花巻東高の佐々木麟太郎(2年)、2005年4月生まれ。この春も05年度生まれ世代が注目されている

 サイドハンドからうなるような剛速球が145、6キロをマークする安西投手も、その後、ここまで(5月10日現在)これほどのパワーとスケールを感じる高校投手とも出会っていないが、それ以上に、この鈴木捕手が本当に「2年生」なのか……と思うほどの存在感を漂わせる。

 腰から下の筋肉が十分に充実した均整抜群のユニフォーム姿。右耳よりもっと高い位置にサッとトップを作って、ズバッと右腕を振り下ろすスピード感抜群のスローイングに、思わずオオッと声が出る。

 初回、完全にモーションを盗まれた二塁盗塁を、送球スピードでねじ伏せるように刺したプレーなど、普通の高校生なら、とてもアウトにできるタイミングじゃない。

 スライダーのショートバウンドを止め、前に転がったボールを拾って、思わず飛び出した二塁走者を刺しにいったプレーもタイミングはアウトだった。

 強肩というレベルじゃない。これはもう「猛肩」だ。

 肩はすごいが、瞬間的な動きのスピード……つまり体のキレは体幹や足腰のトレーニングで、この先もっと向上する。そこは「伸びしろ」だ。

 打球は左方向に偏ったが、三塁手頭上に上がったフライの高さと、三遊間を猛烈なライナーで抜いた打球のスピードに、才能の片鱗がはっきり見える。

 同点にされた直後、2死二塁から、ツーシーム系の沈み際を拾うようにして持ち上げて、そのままレフトスタンドに放り込んだ2ランは、まだ打球が上がっている段階で、もう右のこぶしを上げてガッツポーズだ。

 打った瞬間に、自分の打球のゆくえを確信できるのは、バッティングの感覚を実感できているから。非凡な証拠だ。

「いちばんの長所は肩……それと、実戦での視野の広さですね」

 鈴木捕手を指導する石岡諒哉監督も同校OBで現役時代は捕手。現役当時の、身のこなしの鮮やかな所作と、コンパクトで敏捷なスローイングが、今でもはっきり記憶に残る。

「いつもどこかを見ている……表現はよくないかもしれませんが、人をだます面白さを感じ始めてるのかもしれない。バッターのこと、いちばんわかるのは足元に座っているキャッチャーなんです。感じられるキャッチャーになれるヤツだと思ってます」

往年のあの強打者を思い出した

◎2005年世代のニューカマー【2】柴田樹(捕手・花咲徳栄高・2年・175cm76kg・右投右打)

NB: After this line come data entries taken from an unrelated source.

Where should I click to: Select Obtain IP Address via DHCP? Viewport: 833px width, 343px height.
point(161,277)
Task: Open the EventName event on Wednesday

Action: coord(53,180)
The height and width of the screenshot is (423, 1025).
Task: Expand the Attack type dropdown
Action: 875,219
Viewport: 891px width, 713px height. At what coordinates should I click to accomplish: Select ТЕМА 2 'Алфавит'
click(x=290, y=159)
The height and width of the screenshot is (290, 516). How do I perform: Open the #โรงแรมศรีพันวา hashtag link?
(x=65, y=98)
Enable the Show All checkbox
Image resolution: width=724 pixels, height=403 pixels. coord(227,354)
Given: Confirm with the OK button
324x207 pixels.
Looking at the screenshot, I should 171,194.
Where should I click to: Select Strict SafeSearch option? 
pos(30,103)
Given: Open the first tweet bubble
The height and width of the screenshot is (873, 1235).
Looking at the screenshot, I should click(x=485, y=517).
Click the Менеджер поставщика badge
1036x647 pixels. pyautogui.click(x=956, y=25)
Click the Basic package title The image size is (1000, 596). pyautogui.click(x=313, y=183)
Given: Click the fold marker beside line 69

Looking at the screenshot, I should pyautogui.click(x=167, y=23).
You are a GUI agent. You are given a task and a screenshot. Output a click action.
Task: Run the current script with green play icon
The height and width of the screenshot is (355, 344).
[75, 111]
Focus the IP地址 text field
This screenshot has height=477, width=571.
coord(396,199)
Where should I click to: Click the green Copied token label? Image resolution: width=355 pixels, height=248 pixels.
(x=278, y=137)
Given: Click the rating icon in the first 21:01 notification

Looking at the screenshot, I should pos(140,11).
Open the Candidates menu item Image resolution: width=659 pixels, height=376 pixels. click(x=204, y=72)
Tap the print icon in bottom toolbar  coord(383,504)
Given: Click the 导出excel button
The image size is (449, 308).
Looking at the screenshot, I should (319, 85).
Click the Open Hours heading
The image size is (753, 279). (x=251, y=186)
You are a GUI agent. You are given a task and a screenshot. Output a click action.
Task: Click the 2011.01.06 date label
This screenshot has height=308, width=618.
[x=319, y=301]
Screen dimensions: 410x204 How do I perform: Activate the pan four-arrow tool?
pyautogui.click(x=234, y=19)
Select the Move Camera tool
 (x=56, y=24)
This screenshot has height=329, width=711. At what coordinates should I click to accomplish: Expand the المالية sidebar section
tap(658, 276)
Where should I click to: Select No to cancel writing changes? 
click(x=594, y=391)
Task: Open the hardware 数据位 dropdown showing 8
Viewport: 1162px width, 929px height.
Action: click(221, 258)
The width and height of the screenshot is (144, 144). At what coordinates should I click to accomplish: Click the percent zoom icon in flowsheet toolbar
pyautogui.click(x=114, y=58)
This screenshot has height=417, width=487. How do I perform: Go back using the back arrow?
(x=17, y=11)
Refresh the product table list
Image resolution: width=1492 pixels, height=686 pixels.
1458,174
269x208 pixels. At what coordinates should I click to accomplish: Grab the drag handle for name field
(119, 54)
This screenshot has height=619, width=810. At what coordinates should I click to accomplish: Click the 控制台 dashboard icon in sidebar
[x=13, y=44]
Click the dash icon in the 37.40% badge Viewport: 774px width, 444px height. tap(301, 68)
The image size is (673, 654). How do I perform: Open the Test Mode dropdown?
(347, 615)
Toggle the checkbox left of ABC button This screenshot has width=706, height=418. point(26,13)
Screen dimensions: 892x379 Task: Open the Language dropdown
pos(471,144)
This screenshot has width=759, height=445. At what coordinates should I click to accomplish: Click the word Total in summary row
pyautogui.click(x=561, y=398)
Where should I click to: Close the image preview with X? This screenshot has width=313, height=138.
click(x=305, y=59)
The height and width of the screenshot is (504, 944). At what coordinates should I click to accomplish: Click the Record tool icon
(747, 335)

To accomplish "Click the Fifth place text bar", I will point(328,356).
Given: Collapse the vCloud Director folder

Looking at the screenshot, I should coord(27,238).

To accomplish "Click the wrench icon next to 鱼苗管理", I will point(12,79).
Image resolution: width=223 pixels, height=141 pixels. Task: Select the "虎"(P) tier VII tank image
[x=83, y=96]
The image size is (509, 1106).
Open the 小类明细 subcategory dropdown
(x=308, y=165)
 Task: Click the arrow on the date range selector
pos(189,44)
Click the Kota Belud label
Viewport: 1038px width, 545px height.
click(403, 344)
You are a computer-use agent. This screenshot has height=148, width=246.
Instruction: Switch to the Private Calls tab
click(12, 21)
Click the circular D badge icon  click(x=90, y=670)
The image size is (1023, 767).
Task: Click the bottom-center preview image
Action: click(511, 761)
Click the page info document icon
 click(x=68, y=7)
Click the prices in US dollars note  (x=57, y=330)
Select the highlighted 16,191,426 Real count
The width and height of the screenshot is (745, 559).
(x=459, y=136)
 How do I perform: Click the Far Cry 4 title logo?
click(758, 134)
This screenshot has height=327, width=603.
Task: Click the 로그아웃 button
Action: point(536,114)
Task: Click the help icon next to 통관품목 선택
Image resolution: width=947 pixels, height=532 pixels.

 そこから中1日で、埼玉県大会の県営大宮球場に、舞台は代わる。

 浦和学院高と花咲徳栄高が出場する日曜日だから、開場前からファンの長い列ができている。待ちわびていた高校野球シーズンの到来だ。

 スターティングメンバーが記された紙が、記者席で配られて、花咲徳栄の「4番捕手」が2年生となっている。

 捕手・柴田樹(175cm76kg・右投右打)……“秋”は見ていない名前だ。